The Combinatorial Libraries of Oligonucleotides
Summary: To distinguish one member from another in the pool of oligos, a tagging system has been created.
Over the last ten years, there has been significant improvement in the development of compound libraries for the discovery of molecules with new binding properties. The basic premise is to ultimately shorten the effort and time associated with the search of drugs leads by creating a large combination of molecules that are tested against a certain target for a specified activity. However, there is a problem with this technique as that there lacks a proper strategy to determine the identity of the active molecules from the mess of the original pool. To solve this, researchers have developed a system that utilizes either tagged or untagged labels.
Tagging Methodology
The use of these tags have established a beneficial relationship between each single member of the library and the tags itself with gives it a unique identity. Even through the process of synthetic DNA playing a role in presenting itself as a different member, these powerful tag technologies have become important tools to separate themselves from the pack.

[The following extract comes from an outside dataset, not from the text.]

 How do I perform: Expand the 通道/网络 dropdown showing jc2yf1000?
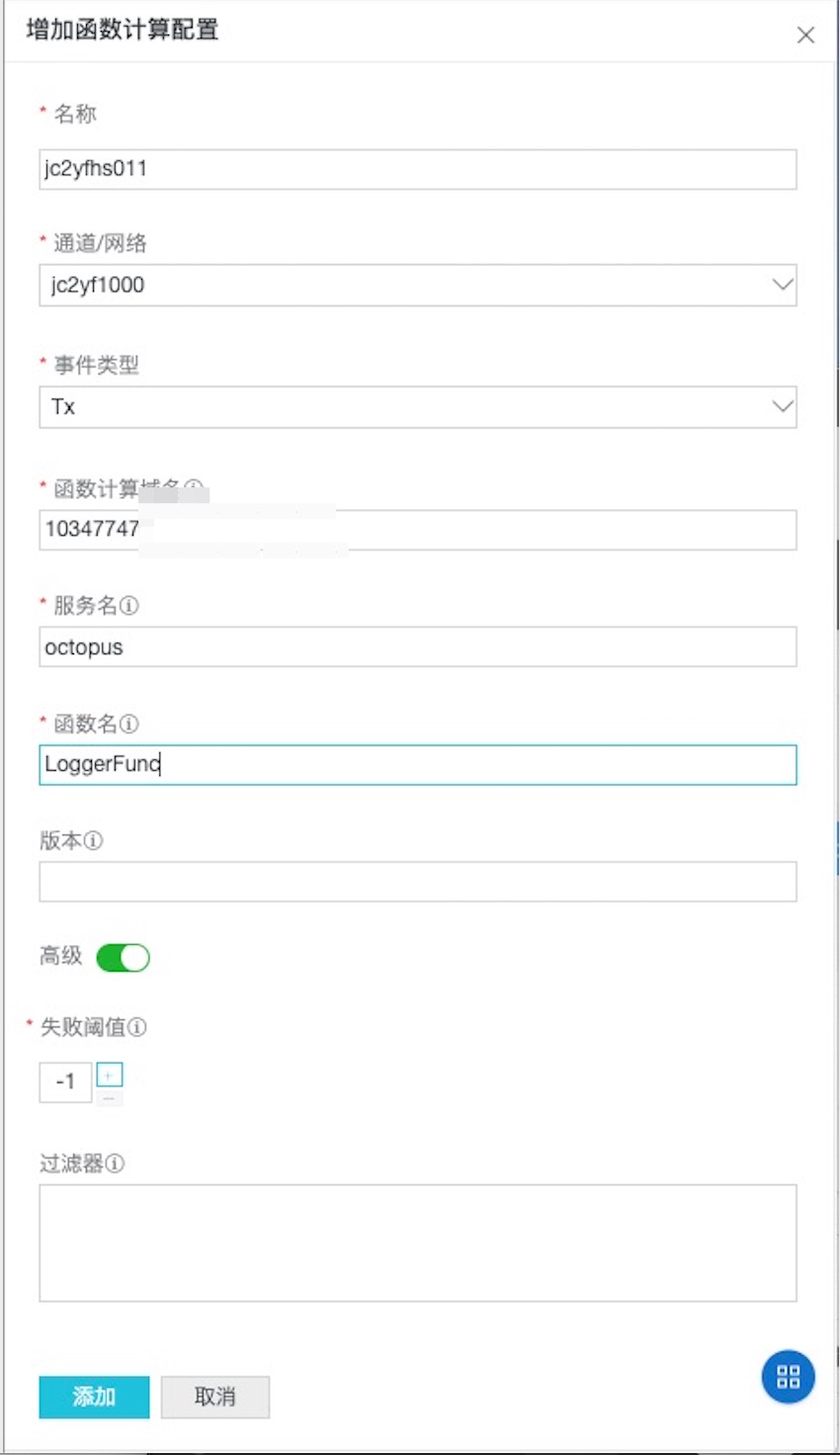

Additionally, researchers have discovered flexible and versatile ways to apply these tags to multiple areas of molecular biology, therefore expanding the real of possibility.
SELEX
There is a certain strategy that makes use of modified oligos that´s called Selective Enhancement of Ligands by Exponential Enrichment, or SELEX for short. What this technique does is executes multiple cycles of selection and amplification, which results in competition between the molecules that are deemed suitable from the huge population in the pool. Essentially, the pool is separated by individual members to appropriate them to a given task (usually a binding or catalytic task).